I re-read the goals* of the proposal: https://wiki.haskell.org/Foldable_Traversable_In_Prelude
"One goal here is that people should be able to use methods from these modules without the need of a qualified import -- i.e. to prevent clash in the namespace, by resolving such in favor of the more generalized versions. Additionally, there are some new methods added to the Foldable class because it seems to be the "right" thing."
Before FTP, I would have to write this to use Foldable/Traversable:
import qualified Data.Foldable as F
The import is qualified as to not collide with the Prelude.

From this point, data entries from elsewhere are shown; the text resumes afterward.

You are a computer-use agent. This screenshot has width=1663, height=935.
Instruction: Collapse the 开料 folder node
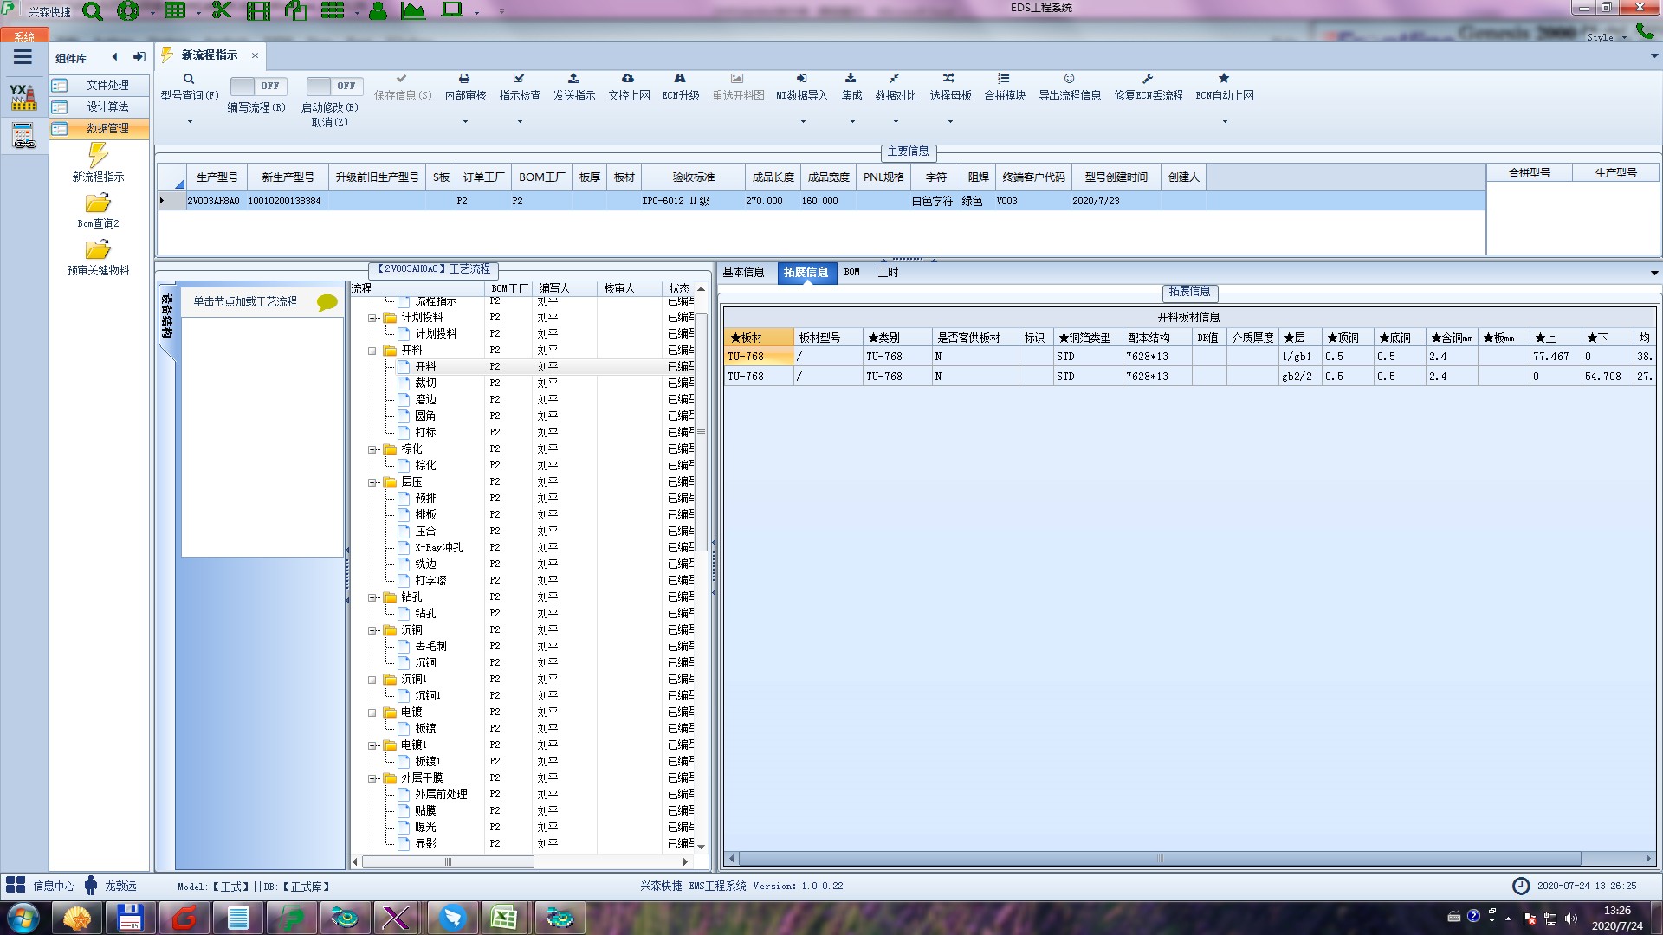coord(372,351)
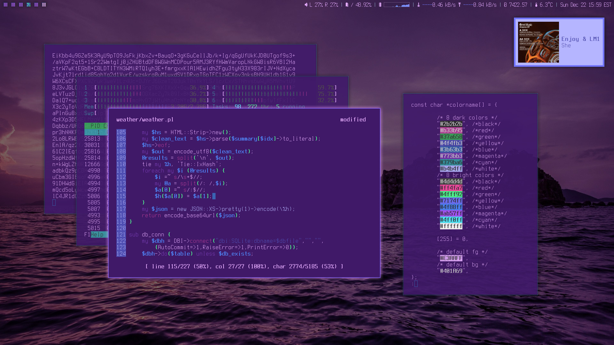Click the date and time display
This screenshot has height=345, width=614.
[x=586, y=5]
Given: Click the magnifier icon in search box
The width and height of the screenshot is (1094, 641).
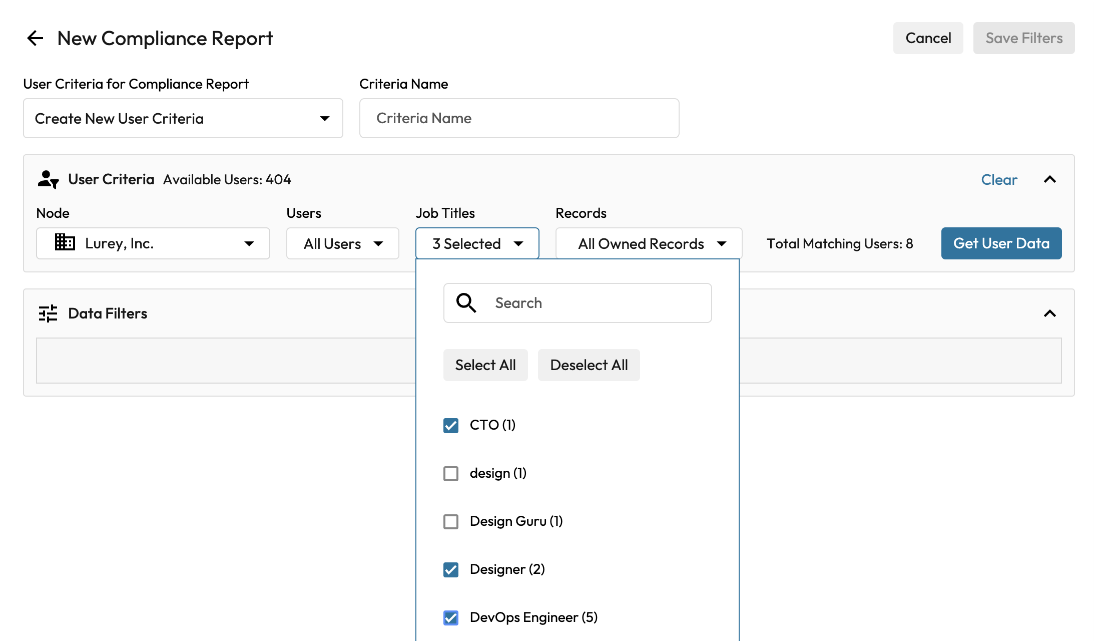Looking at the screenshot, I should click(x=466, y=303).
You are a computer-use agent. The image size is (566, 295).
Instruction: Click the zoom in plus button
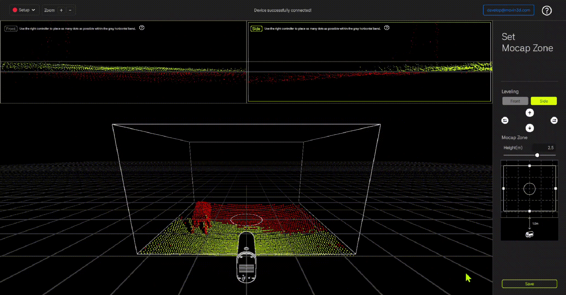tap(61, 10)
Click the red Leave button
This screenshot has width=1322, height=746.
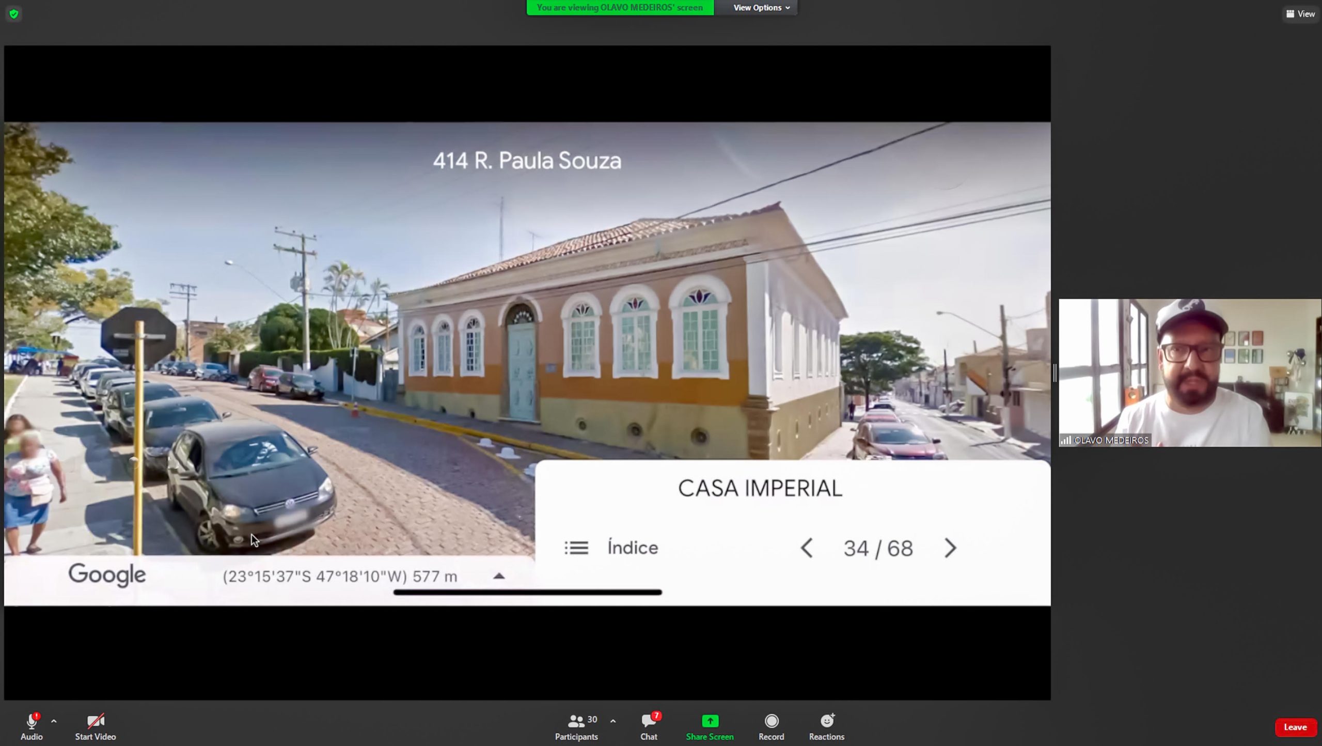click(1295, 727)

If I have code that needs to be compatible with more than one GHC release (I typically need compatibility with the last 3 major releases), what do I have to write post-FTP? Since I cannot rely on the Prelude being generalized (because I might be compiling with a pre-FTP compiler) I need to either write:
#if MIN_VERSION_base(x,y,z)
-- Get Foldable etc from Prelude
#else
import Data.Foldable (...)
import Prelude hiding (...) -- the same
#endif
Which is terrible. Alternatively I can write
import qualified Data.Foldable as F
but now nothing is gained over the pre-FTP state. Only after 3+ years (at the current GHC release phase) I can drop that one extra import. One out of perhaps 20. That seems quite a small gain given that we will then have made Data.List a very confusing module (it's essentially Data.Foldable under a different name), broken some code due to added type ambiguity, and also removed one of the simpler ways to remove that ambiguity, which would have been to import one of the monomorphic list functions that no longer exist.
* People tell me that there are other goals, but they aren't really stated clearly anywhere.